Friday, 2 October 2015

Photo Stories

The MADE Awards provide many exciting creative learning opportunities. This year I trained a mixed group of creative and talented kids in photography storytelling, using iPads. We were going to enter the new category in the MADE Awards; The Photo Essay. The Photo Essay is storytelling with photos (between 4 and 7).  The judging criteria were:
  • Demonstrate good photography techniques and composition.
  • Have a visual impact on the viewer – grab attention.
  • Have a relationship and a flow between the elements.
  • Being combined into a collage and saved as one image file.
  • Containing between 4 and 7 photographs.
  • Telling a clear, compelling story, or illustrate an emotion, event, or key competency.

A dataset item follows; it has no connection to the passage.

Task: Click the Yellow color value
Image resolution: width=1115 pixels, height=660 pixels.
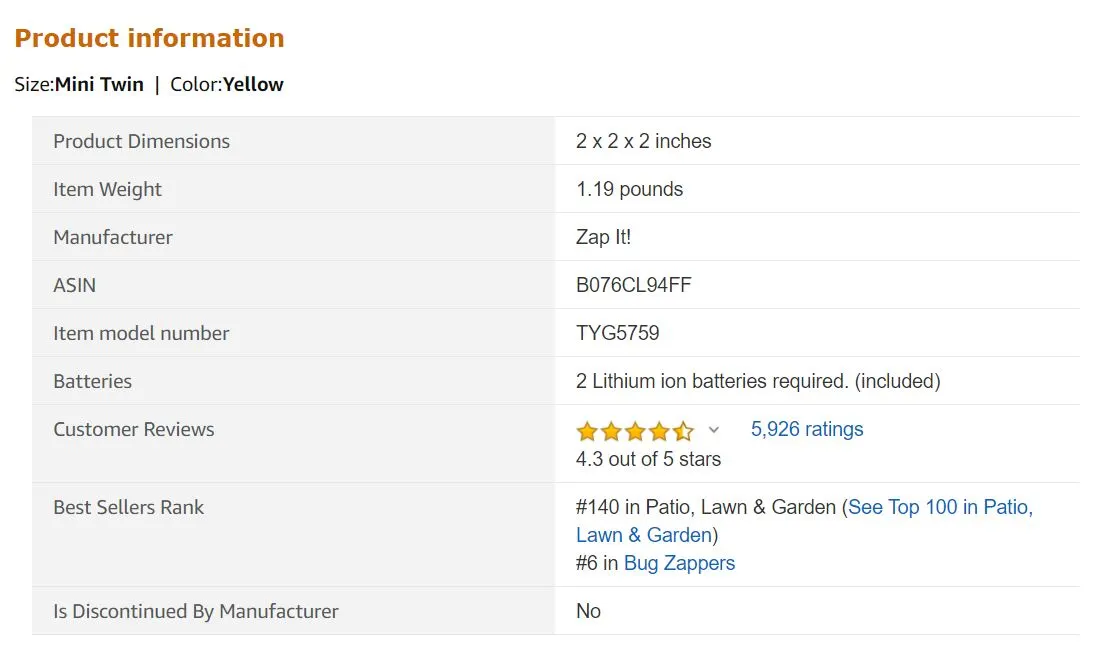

Each of the four lessons started with discussions about our photography tips, we looked at images in google and discussed them. After a topic brainstorm, they would spend the majority of the time creating a photo story in small groups (one ipad per group). The last 15 minutes each group shared their photos and we discussed them in relation to our photography tips. Rule of Thirds was part of every discussion: did you know you can turn on a rule of thirds grid on the iPad?

Some kids really got into coaching good emotion for the camera. Lastly, they edited their photos with the iPad camera function and used Pic Collage app to present them as a narrative.

Our photography tips:

  • Rule of Thirds: the rule for taking powerful photographs.
  • Light: keep it to your back - keep light levels even.
  • Background: check what's in your backgrounds - does it affect your photo's message?
  • Camera angle: try different angles for effect.
  • Get in close: can provide impact.
  • Point of interest: make the main part of the photo stand out.
  • Make message clear!

These are their final entries into the MADE Awards Photo Essay competition. 

Students planned their photo narratives using this graphic organiser I made up; feel free to use and modify it.

I plan to use photo storytelling next term with my whole class and develop it into writing. Have you had any good experiences using photography to teach?